How to complete this task :: Count how many lines below include the word "Switch". Answer with a number only.

Material to process ::
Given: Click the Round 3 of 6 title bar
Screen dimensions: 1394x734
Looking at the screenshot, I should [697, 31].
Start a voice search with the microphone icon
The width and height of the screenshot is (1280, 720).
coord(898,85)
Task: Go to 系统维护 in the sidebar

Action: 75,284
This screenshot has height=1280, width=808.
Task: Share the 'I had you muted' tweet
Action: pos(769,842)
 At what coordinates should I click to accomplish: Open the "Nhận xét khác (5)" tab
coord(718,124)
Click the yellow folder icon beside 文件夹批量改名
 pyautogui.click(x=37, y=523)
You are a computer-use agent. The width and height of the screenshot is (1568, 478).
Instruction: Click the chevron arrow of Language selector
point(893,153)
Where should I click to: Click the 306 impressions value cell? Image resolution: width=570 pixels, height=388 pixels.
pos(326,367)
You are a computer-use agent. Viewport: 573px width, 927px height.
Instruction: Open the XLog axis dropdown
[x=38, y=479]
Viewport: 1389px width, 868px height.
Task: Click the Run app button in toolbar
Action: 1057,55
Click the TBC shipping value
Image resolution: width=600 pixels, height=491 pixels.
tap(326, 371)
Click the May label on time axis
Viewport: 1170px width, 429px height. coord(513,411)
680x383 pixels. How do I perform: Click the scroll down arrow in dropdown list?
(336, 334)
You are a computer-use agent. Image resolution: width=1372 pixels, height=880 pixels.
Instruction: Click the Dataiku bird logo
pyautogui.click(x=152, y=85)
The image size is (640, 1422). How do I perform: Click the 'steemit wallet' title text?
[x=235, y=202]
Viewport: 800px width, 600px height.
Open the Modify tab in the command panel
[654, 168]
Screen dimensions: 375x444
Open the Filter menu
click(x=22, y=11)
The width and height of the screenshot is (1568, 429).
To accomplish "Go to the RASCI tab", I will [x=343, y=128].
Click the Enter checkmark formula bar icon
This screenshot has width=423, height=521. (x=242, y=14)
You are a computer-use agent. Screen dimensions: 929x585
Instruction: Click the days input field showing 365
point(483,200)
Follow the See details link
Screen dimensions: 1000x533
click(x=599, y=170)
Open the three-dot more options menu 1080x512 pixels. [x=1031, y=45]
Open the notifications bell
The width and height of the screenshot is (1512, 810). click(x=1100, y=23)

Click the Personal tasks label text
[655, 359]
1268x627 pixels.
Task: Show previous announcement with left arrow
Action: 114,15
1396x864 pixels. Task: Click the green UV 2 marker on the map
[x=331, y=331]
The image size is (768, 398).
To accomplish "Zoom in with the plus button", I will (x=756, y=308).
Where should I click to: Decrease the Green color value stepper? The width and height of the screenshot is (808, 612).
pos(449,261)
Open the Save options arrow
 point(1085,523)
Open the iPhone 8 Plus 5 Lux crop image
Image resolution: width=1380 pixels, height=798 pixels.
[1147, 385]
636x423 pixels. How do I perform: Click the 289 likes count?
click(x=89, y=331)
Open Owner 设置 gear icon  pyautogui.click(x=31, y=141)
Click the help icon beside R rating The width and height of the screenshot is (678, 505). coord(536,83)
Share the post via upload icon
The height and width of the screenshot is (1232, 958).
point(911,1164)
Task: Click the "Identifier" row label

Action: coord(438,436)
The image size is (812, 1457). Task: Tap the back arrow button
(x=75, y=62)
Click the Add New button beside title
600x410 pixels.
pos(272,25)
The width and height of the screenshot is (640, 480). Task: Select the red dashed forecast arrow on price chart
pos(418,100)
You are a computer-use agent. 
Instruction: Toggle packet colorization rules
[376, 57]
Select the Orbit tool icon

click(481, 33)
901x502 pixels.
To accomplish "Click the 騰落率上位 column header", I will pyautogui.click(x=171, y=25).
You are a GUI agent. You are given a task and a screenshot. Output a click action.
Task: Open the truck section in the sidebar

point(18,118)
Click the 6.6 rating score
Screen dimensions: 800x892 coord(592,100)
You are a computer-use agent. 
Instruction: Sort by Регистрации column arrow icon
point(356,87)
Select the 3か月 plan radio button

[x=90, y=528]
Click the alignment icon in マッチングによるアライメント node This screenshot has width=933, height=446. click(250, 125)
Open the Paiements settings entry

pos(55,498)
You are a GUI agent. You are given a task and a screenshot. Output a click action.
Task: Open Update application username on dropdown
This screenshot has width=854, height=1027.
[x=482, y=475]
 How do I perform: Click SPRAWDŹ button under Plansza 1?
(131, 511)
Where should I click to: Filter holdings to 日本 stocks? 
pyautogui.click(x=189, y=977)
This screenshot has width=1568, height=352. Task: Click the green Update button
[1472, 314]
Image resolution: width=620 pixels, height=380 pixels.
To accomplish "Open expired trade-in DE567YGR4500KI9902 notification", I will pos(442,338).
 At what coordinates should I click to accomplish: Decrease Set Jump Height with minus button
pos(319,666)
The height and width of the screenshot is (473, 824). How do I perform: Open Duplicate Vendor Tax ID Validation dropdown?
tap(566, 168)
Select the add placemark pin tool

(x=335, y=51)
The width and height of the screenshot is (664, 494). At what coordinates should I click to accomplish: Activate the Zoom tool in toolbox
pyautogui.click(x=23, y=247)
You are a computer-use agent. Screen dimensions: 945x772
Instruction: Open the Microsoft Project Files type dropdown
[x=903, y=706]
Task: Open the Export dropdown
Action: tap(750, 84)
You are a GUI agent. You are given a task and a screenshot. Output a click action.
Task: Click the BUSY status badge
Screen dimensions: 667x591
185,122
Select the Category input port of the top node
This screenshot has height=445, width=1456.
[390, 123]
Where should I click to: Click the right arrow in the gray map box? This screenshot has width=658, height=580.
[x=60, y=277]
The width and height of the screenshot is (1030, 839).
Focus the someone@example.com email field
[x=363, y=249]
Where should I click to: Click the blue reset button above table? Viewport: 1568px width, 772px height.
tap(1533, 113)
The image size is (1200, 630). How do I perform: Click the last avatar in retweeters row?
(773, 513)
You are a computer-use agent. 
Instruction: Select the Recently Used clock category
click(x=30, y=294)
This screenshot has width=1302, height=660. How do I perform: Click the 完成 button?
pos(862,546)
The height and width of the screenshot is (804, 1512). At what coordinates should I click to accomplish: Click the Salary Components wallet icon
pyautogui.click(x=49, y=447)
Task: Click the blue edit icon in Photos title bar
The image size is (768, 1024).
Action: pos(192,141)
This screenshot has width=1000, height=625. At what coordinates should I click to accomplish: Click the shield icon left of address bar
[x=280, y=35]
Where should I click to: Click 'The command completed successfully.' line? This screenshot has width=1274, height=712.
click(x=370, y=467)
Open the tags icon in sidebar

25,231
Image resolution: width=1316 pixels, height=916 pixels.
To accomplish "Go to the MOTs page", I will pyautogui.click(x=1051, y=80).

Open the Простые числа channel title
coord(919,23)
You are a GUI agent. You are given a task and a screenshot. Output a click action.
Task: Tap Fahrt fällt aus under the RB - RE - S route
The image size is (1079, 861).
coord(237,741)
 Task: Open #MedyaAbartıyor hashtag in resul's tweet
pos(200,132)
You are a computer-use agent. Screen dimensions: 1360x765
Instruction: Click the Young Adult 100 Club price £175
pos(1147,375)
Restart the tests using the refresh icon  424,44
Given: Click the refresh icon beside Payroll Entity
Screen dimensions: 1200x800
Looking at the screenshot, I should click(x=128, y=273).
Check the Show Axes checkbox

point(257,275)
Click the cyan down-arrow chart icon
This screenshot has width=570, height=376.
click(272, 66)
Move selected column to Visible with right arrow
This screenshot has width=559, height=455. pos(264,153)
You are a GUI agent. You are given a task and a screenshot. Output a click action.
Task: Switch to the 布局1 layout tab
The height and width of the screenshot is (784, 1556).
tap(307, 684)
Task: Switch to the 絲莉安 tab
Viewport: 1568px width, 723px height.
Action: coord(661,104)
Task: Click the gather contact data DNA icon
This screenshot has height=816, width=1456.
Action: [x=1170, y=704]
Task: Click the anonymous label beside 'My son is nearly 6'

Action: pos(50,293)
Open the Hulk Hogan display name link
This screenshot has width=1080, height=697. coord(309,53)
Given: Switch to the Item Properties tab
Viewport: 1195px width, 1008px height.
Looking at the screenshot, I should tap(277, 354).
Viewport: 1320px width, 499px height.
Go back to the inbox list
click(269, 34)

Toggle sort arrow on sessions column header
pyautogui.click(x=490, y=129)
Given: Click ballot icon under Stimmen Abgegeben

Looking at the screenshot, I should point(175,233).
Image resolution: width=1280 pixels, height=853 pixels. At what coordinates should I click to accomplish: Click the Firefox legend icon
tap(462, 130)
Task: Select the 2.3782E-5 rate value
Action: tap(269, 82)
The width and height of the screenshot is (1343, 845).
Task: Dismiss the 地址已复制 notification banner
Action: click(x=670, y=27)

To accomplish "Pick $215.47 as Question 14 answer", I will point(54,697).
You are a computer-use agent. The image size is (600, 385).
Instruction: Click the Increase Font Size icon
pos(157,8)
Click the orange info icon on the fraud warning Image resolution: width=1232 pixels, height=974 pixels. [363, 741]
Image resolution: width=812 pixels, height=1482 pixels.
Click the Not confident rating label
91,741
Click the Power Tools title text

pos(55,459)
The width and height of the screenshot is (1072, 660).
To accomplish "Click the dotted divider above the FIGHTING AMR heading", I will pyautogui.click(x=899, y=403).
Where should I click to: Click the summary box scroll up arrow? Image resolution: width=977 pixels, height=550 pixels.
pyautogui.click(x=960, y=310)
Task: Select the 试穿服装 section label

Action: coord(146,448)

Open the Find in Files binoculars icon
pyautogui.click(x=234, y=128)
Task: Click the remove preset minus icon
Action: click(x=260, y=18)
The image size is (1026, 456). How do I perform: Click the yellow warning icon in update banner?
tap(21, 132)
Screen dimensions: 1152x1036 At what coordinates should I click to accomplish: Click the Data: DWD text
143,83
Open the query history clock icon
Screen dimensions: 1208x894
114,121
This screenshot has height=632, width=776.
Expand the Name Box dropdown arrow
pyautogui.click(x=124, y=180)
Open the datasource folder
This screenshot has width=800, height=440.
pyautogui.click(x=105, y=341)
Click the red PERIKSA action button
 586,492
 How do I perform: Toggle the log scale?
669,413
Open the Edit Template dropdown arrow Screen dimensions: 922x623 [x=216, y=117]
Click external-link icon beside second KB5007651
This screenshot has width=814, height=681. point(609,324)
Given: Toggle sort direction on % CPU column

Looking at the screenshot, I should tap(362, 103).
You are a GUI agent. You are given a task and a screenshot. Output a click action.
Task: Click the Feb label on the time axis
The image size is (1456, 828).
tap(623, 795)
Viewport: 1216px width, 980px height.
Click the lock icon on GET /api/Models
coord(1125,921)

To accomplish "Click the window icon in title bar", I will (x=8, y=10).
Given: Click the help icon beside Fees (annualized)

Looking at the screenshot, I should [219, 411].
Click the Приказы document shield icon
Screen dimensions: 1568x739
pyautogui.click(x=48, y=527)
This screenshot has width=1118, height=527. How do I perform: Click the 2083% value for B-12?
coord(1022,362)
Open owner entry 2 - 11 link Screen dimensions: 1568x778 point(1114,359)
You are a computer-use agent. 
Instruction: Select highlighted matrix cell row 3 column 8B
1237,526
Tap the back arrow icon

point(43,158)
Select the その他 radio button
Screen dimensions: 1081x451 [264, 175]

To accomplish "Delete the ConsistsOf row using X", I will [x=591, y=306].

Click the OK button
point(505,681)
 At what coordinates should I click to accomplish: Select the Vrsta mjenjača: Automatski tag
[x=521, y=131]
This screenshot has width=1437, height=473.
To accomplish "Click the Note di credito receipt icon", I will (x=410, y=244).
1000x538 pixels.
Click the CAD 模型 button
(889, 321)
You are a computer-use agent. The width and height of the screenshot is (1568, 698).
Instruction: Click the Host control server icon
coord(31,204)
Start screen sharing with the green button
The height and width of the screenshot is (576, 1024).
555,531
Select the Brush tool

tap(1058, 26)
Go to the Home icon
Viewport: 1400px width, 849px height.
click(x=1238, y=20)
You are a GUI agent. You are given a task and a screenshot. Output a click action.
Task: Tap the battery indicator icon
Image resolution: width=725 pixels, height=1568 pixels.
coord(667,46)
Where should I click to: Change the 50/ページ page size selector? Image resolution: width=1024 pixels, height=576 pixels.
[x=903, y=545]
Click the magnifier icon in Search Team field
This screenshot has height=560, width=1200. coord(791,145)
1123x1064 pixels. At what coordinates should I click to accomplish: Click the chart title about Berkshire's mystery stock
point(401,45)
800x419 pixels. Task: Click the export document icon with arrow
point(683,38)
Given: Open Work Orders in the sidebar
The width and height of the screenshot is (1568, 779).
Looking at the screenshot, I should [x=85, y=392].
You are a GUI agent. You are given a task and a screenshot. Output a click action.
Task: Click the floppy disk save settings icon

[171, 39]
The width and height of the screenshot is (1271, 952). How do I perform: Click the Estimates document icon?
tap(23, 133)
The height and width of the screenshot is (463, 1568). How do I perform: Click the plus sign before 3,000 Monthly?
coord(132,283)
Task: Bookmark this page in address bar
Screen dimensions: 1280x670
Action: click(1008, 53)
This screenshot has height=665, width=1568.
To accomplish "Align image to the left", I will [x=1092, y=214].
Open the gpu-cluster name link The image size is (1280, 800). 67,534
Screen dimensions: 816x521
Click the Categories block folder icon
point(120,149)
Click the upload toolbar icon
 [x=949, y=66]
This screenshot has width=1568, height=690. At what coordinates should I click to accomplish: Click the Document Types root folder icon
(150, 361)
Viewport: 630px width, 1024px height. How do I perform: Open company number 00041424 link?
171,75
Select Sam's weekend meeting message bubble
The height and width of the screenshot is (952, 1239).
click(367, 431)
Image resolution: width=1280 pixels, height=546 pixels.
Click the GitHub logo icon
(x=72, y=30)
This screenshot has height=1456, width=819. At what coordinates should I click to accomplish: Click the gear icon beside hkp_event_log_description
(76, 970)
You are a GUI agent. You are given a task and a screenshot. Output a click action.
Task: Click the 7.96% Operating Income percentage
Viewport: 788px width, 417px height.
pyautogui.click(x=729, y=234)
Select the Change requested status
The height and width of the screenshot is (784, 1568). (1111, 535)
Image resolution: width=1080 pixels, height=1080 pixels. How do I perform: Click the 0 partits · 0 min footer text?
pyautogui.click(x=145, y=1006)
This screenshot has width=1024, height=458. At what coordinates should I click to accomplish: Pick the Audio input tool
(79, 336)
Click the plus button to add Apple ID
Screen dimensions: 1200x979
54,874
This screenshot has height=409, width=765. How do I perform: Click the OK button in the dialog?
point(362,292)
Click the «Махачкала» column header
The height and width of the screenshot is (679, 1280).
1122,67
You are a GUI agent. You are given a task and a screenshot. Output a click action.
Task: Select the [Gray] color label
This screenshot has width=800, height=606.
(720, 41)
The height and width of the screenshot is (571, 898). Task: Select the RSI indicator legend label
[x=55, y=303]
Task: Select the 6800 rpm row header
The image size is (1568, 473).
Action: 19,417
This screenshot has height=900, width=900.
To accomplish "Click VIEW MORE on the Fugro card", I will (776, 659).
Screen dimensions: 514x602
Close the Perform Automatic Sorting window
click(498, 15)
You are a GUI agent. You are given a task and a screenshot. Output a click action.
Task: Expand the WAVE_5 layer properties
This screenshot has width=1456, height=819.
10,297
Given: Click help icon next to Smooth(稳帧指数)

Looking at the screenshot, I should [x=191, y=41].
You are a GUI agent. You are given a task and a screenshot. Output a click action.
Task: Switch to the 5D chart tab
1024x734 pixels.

Output for this exercise :: 4